# Exercise directions
Write out again only the lines running from the one that contains "Viewport: 690px width, 395px height." to the end of the records below, including both the first and the last.

Dataset excerpts
◆ ◆ ◆ ◆ ◆ ◆ ◆

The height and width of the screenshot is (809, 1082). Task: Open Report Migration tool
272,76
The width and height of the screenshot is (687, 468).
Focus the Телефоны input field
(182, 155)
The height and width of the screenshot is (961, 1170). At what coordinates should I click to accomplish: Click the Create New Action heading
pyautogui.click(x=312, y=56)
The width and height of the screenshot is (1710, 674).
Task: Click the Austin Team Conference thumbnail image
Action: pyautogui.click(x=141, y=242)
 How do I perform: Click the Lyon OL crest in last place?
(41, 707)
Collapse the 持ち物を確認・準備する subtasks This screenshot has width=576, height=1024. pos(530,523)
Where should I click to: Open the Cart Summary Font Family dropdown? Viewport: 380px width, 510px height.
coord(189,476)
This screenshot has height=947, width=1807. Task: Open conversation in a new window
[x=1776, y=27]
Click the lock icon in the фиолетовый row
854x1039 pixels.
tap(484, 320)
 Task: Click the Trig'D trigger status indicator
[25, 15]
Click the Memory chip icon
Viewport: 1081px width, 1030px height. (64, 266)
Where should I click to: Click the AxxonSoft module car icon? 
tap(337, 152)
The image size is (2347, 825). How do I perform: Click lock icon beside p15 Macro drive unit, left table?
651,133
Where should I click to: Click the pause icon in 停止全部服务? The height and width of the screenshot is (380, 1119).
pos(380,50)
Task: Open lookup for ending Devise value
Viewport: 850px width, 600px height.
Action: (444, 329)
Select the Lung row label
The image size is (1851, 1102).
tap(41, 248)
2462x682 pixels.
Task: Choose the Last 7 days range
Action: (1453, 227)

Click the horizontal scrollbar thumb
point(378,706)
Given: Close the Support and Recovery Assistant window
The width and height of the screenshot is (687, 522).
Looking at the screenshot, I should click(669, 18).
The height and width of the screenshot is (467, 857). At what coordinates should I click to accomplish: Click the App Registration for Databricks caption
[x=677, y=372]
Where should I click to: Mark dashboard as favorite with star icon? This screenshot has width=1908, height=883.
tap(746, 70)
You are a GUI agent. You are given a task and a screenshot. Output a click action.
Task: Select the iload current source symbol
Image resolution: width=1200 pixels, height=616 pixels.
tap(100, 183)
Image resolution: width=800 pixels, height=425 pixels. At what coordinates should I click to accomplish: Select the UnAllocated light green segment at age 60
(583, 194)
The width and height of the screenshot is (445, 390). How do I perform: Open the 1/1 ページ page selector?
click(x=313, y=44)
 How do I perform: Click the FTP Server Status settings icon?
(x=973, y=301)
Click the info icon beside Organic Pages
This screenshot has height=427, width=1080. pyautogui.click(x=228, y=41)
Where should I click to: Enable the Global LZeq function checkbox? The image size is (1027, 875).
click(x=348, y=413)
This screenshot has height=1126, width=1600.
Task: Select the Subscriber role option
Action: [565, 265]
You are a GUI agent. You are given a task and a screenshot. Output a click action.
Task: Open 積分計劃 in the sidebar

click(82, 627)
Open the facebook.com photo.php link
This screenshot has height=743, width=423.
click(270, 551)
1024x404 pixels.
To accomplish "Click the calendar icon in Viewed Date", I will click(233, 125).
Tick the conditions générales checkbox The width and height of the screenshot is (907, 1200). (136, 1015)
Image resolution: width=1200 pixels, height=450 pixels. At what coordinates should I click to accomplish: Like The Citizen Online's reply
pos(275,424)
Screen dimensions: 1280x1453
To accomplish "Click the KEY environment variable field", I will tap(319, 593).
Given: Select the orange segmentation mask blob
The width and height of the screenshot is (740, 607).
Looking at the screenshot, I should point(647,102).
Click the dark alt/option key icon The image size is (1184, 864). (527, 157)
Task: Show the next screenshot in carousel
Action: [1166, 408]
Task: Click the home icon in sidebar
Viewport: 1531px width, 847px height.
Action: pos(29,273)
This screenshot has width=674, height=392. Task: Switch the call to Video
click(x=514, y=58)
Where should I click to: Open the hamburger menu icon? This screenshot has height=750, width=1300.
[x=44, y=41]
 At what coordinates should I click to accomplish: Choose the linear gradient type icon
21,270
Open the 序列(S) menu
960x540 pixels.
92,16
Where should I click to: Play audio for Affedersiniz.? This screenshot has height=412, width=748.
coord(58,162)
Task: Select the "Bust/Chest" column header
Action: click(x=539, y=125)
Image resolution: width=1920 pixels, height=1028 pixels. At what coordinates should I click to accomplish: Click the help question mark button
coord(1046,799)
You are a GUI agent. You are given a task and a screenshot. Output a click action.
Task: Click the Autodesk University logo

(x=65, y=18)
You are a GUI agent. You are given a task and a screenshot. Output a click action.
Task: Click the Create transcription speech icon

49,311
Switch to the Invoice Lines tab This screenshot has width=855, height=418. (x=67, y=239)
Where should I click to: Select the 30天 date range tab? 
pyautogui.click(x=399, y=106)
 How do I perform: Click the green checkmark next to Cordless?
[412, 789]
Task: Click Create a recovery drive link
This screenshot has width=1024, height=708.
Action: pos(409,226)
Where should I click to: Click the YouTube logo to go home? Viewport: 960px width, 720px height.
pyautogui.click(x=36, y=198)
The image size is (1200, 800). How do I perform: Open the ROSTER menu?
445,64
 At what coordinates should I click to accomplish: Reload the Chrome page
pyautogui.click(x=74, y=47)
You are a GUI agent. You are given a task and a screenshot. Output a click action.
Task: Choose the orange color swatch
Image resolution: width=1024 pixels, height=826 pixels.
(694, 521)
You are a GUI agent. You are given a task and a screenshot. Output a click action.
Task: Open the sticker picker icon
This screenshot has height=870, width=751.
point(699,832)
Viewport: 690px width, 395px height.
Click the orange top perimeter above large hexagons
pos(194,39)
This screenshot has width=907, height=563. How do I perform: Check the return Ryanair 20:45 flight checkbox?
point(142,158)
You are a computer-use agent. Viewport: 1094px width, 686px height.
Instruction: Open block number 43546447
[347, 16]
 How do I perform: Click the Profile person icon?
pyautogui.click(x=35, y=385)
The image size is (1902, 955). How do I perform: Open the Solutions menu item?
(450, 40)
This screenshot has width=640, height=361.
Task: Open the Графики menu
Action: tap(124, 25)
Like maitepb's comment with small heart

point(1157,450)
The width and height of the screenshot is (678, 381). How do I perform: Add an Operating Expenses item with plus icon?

◆ ◆ ◆ ◆ ◆ ◆ ◆

# Response for this exercise
Viewport: 690px width, 395px height.
Click the orange top perimeter above large hexagons
pos(194,39)
This screenshot has width=907, height=563. How do I perform: Check the return Ryanair 20:45 flight checkbox?
point(142,158)
You are a computer-use agent. Viewport: 1094px width, 686px height.
Instruction: Open block number 43546447
[347, 16]
 How do I perform: Click the Profile person icon?
pyautogui.click(x=35, y=385)
The image size is (1902, 955). How do I perform: Open the Solutions menu item?
(450, 40)
This screenshot has width=640, height=361.
Task: Open the Графики menu
Action: tap(124, 25)
Like maitepb's comment with small heart

point(1157,450)
The width and height of the screenshot is (678, 381). How do I perform: Add an Operating Expenses item with plus icon?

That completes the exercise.